An FTA with the EU is not one FTA. Instead, by default, it is 27 FTAs as it gives India access to 27 jurisdictions that are seamlessly connected and stand out for shared values and systems. The gains from market access to Indian businesses, both in goods and services, would be unparalleled. The other announcement in the investment protection agreement is intriguing. India has not found many buyers for its revised 2016 Bilateral Investment Protection model which has been criticised as devoid of meaningful protection to foreign investors. An endorsement by the EU though appears a tough-bargain given challenges arising from past investment treaties and the enforcement of retrospective amendments against Vodafone and Cairn being cited as examples to reflect upon India’s inability to fulfil fair and equitable treatment obligation.
Revisiting the existing trade relationships
India signed a comprehensive economic partnership with Japan in 2011. It reportedly resulted in increased imports from Japan but did not translate into material gains for Indian exports with the trade deficit reportedly rising each year.
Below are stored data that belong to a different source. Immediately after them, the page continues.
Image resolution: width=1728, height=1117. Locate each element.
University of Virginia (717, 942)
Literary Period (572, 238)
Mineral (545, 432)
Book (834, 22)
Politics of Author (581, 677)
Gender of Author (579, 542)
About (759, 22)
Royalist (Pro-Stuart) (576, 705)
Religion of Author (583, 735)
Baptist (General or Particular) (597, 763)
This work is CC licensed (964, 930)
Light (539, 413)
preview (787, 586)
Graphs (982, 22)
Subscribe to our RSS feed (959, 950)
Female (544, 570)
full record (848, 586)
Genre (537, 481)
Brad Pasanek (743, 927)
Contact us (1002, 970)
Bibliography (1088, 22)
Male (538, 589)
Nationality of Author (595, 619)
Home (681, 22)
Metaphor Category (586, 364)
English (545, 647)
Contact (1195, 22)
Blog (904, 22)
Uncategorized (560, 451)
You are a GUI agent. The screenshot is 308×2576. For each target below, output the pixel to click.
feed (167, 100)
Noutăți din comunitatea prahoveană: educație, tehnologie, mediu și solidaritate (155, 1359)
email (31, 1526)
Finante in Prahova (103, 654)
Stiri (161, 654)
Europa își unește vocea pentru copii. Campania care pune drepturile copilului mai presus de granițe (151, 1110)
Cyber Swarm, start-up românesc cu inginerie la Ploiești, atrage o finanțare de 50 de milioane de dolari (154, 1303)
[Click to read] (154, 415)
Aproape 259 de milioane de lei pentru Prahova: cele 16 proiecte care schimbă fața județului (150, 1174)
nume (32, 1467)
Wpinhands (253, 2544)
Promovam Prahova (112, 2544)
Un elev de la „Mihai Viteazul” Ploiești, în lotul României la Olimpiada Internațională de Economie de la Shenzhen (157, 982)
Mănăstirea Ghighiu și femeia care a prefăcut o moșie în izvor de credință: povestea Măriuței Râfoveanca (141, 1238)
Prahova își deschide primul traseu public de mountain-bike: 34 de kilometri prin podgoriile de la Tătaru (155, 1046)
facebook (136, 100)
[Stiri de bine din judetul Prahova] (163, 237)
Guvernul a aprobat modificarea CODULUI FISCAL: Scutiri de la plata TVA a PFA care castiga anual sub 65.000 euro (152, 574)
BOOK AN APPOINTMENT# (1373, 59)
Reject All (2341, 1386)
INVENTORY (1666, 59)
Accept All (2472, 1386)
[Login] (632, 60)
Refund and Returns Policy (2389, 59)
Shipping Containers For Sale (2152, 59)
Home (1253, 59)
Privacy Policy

Similar is the situation with South Korea. The Government has therefore been in negotiations with an intent to upend the lopsided trading relationship. An increase in bilateral cooperation in security, defence and Quad, etc. are few other examples that reveal that India’s take on global economic policy is witnessing the transformation and undergoing a material change in outlook and external engagements, including revisiting the existing relationships.
Conclusion
It is premature to conclude whether the new trajectory on FTAs will mark a watershed moment in India’s trade partnership and business interests. Nonetheless, the intent and effort to reach greater heights in economic alliances and addressing perceptions are evident. It is now up to Indian businesses to identify opportunities to take advantage of the strategic push exerted by the Government. Relationships forged during times of adversity are far-enduring and long-lasting. In any case, there is hardly a choice for the entrepreneurs than to look beyond their local markets and look at overseas markets which allow them access to a larger consumer base and better yields.